В результате художественный мир Нерваля предстает как эзотерический образ некоего нового индивидуального космоса — хаоса. Специфически романтический парадокс в том, что Нерваль настаивает на общезначимости этого мира. В повестях он прекрасно отдает себе отчет в том, что рассказывает порой о болезненных видениях (болезненных в прямом, клиническом смысле — периода пребывания его в психиатрических лечебницах), но он видит в этом свой «долг» перед людьми, и он ищет в этих видениях возможности некоего обновления для всего человечества («Аврелия»). Крайний эзотеризм уживается здесь с романтическим мессианством.
В своем романтическом радикализме Нерваль был не одинок — на той же линии, например, расположены творческие поиски Мориса де Герена, чья написанная лирической прозой поэма «Кентавр» (1840) также движима идеей растворения индивидуальной души в космосе. Французский романтизм в этих своих проявлениях непосредственно подготавливает многие существенные черты символистской поэтики и вообще философии декаданса конца века.
Демократическая и революционная поэзия. Беранже. Барбье. Моро
Традиции передовой поэзии периода Великой французской революции заглохли в годы Первой империи, поскольку Наполеон преследовал всякое свободомыслие, особенно отголоски якобинства, и поставил деятельность писателей под контроль министерства полиции. Мари — Жозефу Шенье пришлось отказаться от поэзии, а поэт — республиканец Теодор Дезорг умер в тюрьме.

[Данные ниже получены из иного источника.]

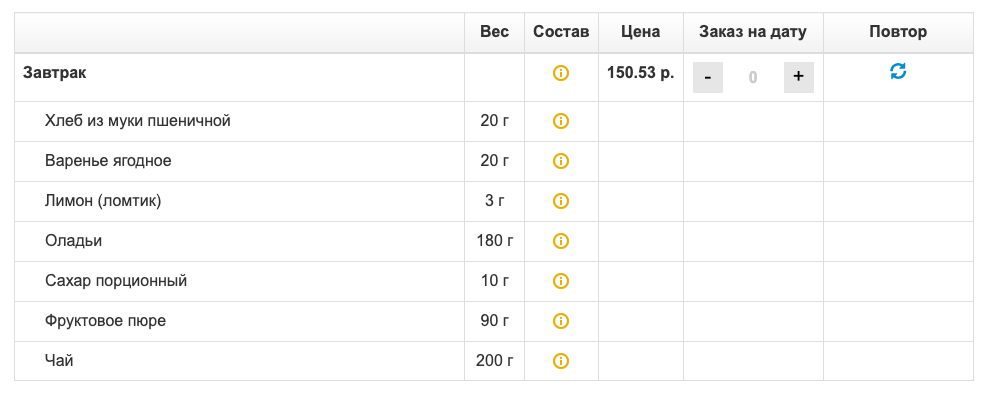Select the Завтрак row title

pyautogui.click(x=55, y=73)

Протест против реакционного курса Реставрации вызвал новый подъем оппозиционной поэзии самых разных оттенков. На первых порах она развивалась как отражение униженного и негодующего национального чувства. Заглавие книги молодого поэта Казимира Делавиня (1793–1843) «Мессенские стихотворения» (1818) напоминало об унижении Мессены в борьбе со Спартой. Поэт горячо славил не только освободительную борьбу Древней Греции, но главным образом Францию, ее патриотические традиции, оплакивал поражение французского оружия при Ватерлоо. Книга вышла в ту пору, когда землю Франции еще топтали интервенты, — отсюда ее успех.

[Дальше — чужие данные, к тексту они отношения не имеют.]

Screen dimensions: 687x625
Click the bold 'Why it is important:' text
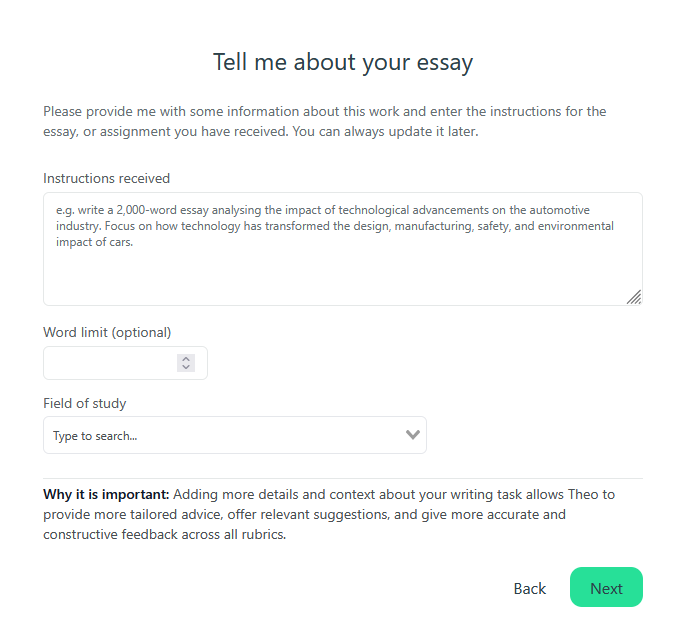point(106,494)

Много беспокойства доставили правящим кругам Реставрации патриотические песни поэта — бонапартиста Эмиля Дебро (1798–1831), одного из первых во Франции создателей наполеоновской легенды. Песни Дебро («Колонна», «Солдат», «Ты помнишь ли?» и др.) поэтизировали Наполеона, места его сражений, его сподвижников — офицеров и солдат. Упоминать имя Наполеона в печати до его смерти в 1821 г. было запрещено — и песни эти ходили по рукам, не только навлекая на автора судебные преследования, но и стяжав ему популярность среди бонапартистов и в народной массе; изданы были они полностью лишь в 1833 г. стараниями Беранже, уважавшего и любившего этого песенника — патриота.

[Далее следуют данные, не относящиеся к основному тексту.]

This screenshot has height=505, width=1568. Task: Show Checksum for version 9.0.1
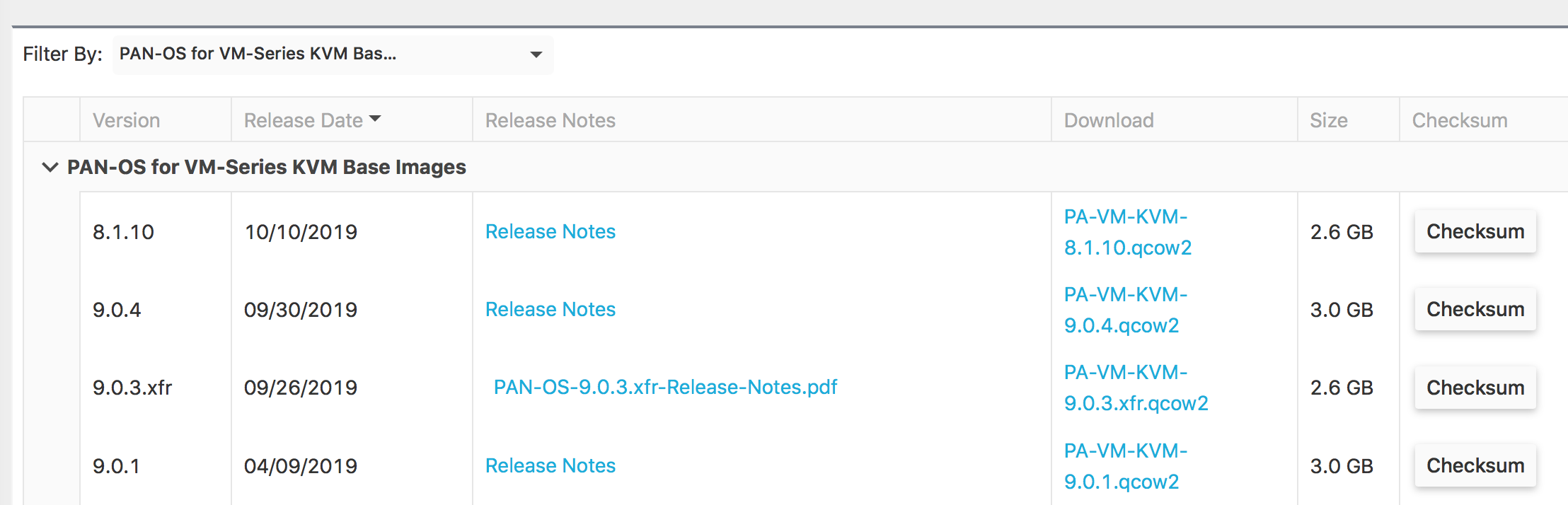pyautogui.click(x=1475, y=466)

Крупнейшим явлением революционной поэзии периода Реставрации явилось творчество Пьера — Жана Беранже (1780–1857). Выходец из демократических слоев, он был современником войн революции, мужественно противостоявшей полчищам интервентов, и на всю жизнь сохранил пылкий патриотизм тех лет, который, по его словам, стал «величайшей… единственной страстью» его жизни.
Первым своим песням, слагавшимся около 1800 г., Беранже сначала не придавал значения, но затем понял, что они отвечают глубоким требованиям его «музы, вполне современной и совершенно французской». Поэт стал одним из зачинателей критического реализма XIX в. и недаром так был ценим Бальзаком, Стендалем и Мериме.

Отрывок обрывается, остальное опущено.